:: About this exercise ::
A word-for-word restatement of all the records is the required answer.

(Data for the task Opens)

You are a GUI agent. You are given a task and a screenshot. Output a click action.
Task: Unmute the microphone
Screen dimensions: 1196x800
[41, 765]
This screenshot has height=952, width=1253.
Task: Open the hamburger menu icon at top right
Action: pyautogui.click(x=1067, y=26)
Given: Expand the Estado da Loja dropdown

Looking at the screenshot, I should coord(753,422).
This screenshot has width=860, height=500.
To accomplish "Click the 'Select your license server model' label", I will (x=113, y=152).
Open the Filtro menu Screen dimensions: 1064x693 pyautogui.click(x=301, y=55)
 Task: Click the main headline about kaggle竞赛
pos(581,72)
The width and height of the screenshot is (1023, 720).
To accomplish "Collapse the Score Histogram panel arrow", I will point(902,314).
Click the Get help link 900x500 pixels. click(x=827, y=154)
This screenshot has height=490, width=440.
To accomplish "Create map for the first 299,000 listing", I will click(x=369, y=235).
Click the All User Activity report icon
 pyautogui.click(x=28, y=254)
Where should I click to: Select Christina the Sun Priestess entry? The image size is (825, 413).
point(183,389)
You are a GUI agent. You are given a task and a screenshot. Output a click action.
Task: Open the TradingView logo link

(Data for the task Closes)

:: Exercise result ::
You are a GUI agent. You are given a task and a screenshot. Output a click action.
Task: Unmute the microphone
Screen dimensions: 1196x800
[41, 765]
This screenshot has height=952, width=1253.
Task: Open the hamburger menu icon at top right
Action: pyautogui.click(x=1067, y=26)
Given: Expand the Estado da Loja dropdown

Looking at the screenshot, I should coord(753,422).
This screenshot has width=860, height=500.
To accomplish "Click the 'Select your license server model' label", I will (x=113, y=152).
Open the Filtro menu Screen dimensions: 1064x693 pyautogui.click(x=301, y=55)
 Task: Click the main headline about kaggle竞赛
pos(581,72)
The width and height of the screenshot is (1023, 720).
To accomplish "Collapse the Score Histogram panel arrow", I will point(902,314).
Click the Get help link 900x500 pixels. click(x=827, y=154)
This screenshot has height=490, width=440.
To accomplish "Create map for the first 299,000 listing", I will click(x=369, y=235).
Click the All User Activity report icon
 pyautogui.click(x=28, y=254)
Where should I click to: Select Christina the Sun Priestess entry? The image size is (825, 413).
point(183,389)
You are a GUI agent. You are given a task and a screenshot. Output a click action.
Task: Open the TradingView logo link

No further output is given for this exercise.